She was an enchanted island, lost in the midst of the sea.
Her people lived their lives wedded to their tasks, knowing nothing of other lands or other skies
or other seas. Because for them there was no other world beyond their own.
From A Menorcan Romance by Gumersindo Riera
From the air, Menorca lies open like one’s palm, smooth and pink, and crisscrossed with twisting and narrow roads that appear like so many lifelines. The island, one also sees from the air, crowds its coasts. High-rises hotel complexes and sprawling urbanizations hem in rocky coves and patches of Mediterranean sand, leaving the interior landscape to a few towns, miles of low, rock walls, and isolated whitewashed farmhouses. What is new to me, arriving this summer after three decades away, are the dozens of the tall, thin white wind generators.
As I mentioned, when I first arrived in ’67 Menorca was still building its jet airport and high-rise beach hotels. There were only a handful of telephones on the island, no televisions.
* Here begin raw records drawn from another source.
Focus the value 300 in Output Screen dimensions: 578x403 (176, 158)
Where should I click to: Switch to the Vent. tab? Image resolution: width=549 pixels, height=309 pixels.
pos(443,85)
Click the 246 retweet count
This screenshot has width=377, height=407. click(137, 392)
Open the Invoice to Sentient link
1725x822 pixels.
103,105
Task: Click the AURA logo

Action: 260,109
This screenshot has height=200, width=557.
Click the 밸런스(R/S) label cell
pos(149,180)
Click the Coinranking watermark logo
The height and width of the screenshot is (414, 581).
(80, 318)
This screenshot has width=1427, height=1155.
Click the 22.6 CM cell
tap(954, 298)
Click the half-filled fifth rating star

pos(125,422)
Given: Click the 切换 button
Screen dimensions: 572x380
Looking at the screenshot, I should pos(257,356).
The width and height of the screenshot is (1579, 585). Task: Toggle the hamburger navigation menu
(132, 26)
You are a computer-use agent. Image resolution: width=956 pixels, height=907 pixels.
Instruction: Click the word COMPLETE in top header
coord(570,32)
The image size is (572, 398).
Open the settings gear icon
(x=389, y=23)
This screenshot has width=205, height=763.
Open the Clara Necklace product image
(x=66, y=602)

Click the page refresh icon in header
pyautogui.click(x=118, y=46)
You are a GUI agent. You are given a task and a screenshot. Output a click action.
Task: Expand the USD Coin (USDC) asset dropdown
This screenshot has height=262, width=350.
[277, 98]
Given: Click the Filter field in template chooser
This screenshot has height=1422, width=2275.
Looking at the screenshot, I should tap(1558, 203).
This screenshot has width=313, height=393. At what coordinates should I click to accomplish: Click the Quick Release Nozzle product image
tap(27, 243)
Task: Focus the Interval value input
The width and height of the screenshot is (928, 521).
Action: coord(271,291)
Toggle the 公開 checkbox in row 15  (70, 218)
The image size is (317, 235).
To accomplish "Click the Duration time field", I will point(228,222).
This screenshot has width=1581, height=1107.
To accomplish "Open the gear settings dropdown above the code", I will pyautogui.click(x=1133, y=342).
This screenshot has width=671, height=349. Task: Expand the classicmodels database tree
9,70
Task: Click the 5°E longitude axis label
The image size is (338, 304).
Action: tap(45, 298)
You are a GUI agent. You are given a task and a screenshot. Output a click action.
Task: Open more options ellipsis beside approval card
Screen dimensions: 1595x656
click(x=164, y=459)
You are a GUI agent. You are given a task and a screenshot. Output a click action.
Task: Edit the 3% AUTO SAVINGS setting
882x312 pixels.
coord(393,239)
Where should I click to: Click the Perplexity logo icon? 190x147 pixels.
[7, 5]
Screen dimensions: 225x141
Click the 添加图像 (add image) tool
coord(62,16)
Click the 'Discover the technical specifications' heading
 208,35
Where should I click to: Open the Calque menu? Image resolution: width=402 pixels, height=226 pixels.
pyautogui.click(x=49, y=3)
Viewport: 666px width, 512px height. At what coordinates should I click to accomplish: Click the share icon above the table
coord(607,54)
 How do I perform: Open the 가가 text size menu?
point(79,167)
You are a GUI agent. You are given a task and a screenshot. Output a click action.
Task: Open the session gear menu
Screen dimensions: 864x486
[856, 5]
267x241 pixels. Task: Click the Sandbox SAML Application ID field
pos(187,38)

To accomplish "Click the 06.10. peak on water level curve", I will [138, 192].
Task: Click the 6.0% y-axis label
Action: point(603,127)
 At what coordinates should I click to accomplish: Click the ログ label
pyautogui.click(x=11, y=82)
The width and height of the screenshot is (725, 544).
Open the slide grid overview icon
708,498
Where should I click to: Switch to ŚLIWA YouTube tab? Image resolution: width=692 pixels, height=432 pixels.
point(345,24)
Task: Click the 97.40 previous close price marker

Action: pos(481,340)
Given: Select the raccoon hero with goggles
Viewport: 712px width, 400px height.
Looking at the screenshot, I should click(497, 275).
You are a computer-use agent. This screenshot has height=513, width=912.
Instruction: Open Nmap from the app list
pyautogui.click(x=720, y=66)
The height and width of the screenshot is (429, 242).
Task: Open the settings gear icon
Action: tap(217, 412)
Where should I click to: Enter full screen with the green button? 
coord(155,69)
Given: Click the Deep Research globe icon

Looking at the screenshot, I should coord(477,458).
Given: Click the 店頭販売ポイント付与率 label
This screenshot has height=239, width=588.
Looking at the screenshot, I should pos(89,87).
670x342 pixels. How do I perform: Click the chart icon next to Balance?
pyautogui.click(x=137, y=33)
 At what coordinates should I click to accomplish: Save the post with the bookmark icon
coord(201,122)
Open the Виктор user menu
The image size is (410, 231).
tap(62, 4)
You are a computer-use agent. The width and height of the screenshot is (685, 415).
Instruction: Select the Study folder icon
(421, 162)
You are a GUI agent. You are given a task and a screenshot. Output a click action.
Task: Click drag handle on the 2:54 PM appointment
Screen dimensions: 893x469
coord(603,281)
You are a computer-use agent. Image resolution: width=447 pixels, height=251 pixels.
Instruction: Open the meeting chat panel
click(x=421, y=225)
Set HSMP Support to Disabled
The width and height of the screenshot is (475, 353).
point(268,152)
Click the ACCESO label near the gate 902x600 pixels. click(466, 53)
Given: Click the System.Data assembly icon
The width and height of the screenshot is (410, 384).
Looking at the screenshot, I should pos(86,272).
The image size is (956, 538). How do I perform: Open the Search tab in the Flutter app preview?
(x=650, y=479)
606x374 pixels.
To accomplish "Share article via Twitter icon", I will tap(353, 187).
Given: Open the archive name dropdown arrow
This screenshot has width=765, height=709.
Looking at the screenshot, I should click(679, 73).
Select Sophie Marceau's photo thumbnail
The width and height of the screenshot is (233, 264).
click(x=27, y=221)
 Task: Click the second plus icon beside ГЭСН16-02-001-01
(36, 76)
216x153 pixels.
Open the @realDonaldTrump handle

Now everyone in Menorca has a phone. Everyone has a cellphone and iPads, etc. Someone publishes a monthly English magazine for the island, Roqueta. There is a Masonic Lodge, a Cricket Team and several Ladies Clubs! The English in retirement love the island. There are endless summer package tours from Europe, a new golf course, wind surfing clubs, discos, crowded summer beaches, and expensive hotels. And the new airport is big enough to get lost in.
The island, like life itself, has lost some of its charm, especially around Mahon, but there are still many of the old ways to be found behind the high gloss of developments, and some of what is new, is very good, like the network of paced roads. But one off the ‘highways’ one is back in old Menorca!
Where in the world is Menorca?
The island of Menorca lies in the Mediterranean, 130 miles off the coast of Spain. It is, as I wrote, the northernmost island of the Balearic archipelago. Less than 32 miles long and only nine miles wide, it has more than 100 sandy beaches, rocky coves and tiny inlets. The abundance of warm blue water beaches is the island’s greatest, but not, it’s only attraction.
The capital, Mahón, when I first came to Menorca had a population of 25,000, half the island’s population. My guess is that the population of Greater Mahon is twice that now.
Mahon is an ancient fort-city, built by the Carthaginians high up on steep cliffs. There are still aspects of the former walled town.
The word “Mahón” is actually a corruption of Portus Magonis, the name of Hannibal’s brother who spent the winter of 206 B.C. in Menorca. He was on his way from the Spanish mainland to Italy, where he was bringing reinforcements to the Carthaginian armies.
Today with the regionization of Spain the island’s language, Menorquin, is standard on the island. Mahón is called Maó and nearby Villacarlos (where I first lived) is now Es Castell.
Prize of the Med
Because of its deep harbor and the island’s strategic location, Menorca has been a prize in the Mediterranean through centuries of sea warfare, and each conquering army left something behind.
Lord Nelson sailed into the port of Mahón in 1799, arriving with a squadron and seizing the Golden Farm, a red-brick mansion with a classical portico that overlooked the harbor. Some accounts say that Lady Hamilton was with him during the several months he spent on Menorca, but local historians have no record of her arrival. There is documentation, however, that Lord Nelson wrote part of his memoirs while on the island. The Golden Farm is still visible high on the cliffs overlooking the city.
In and around Menorca
Mahón has Georgian town houses and tight, narrow cobblestones streets that twist and turn through the hills, leading from one plaza to the next.
And herein lies the town’s real pleasure – to wander aimlessly about, discovering accidentally the eccentric collection of historical sights. In the Plaza Generalísimo Franco, for example, is the Baroque church of Santa María, built in 1748. Farther along a cobblestone side street is the city’s most famous ruin, a section of the medieval stone fortification walls that were erected around Mahón during the reign of King Alfonso III, who conquered Menorca in 1287.
Most of the island’s interior is farmland. The gentle, rolling hills are dominated by large red-tile-and-whitewash houses built to overlook acres of green fields. The land has been squared off with long walls of rock, cleared from the fields and built up through centuries of manual labor. These walls stretch to all horizons in checkerboard fashion, and when you drive the narrow back roads, you feel caught in an endless maze until quite suddenly bright blue water comes into view. Every road in Menorca leads eventually to the sea and the sand.